Actually, if everyone perfectly tailgated out of a rolling jam, then they'd all be fine. Instead you get people that let a large enough gap open for them to accelerate faster than the car in front, then they have to brake when they reach that lead car again. This slinky effect is what causes those rolling traffic jams and why they can break them by slow-rolling in from of the jam to force everyone to stop the slinky effect.
I imagine phantom jams will pretty much be a thing of the past once we reach a certain percentage of cars running auto-braking cruise control. Have there been studies on what that percentage is?
You have to characterize the control behavior to model whether the system will dampen its response or create a sustained or amplifying feedback loop as all the agents interact. These traffic jams are essentially standing waves propagating between agents.

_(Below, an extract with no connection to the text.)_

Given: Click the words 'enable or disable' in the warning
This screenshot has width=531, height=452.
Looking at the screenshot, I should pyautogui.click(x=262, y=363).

You don't erase the standing wave by having everybody maintain a fixed following distance or mimicking the speed of their leader. You need to predict future changes and allow the space to contract to help smooth out the transient disruptions and slowly rebound without over-shooting. You want each following car to react less than the previous and have a weaker deceleration/acceleration curve.

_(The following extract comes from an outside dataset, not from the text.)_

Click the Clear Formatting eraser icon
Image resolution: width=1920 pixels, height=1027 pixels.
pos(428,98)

Unfortunately, I have noticed increasingly absurd feedback loops in long distance routes here in CA. As a user of conventional cruise control, I can't help but notice how frequently I now have to intervene to adjust speeds in relatively light traffic conditions. On long drives like LA-SF via I-5, these yo-yo drivers are my new nemesis. I don't know if it is due to their use of adaptive cruise controls or a more basic loss of attention or self-awareness. For example, I see packs of cars with speeds oscillating between 55-80 MPH when conditions should easily allow a steady cruise at 75 MPH.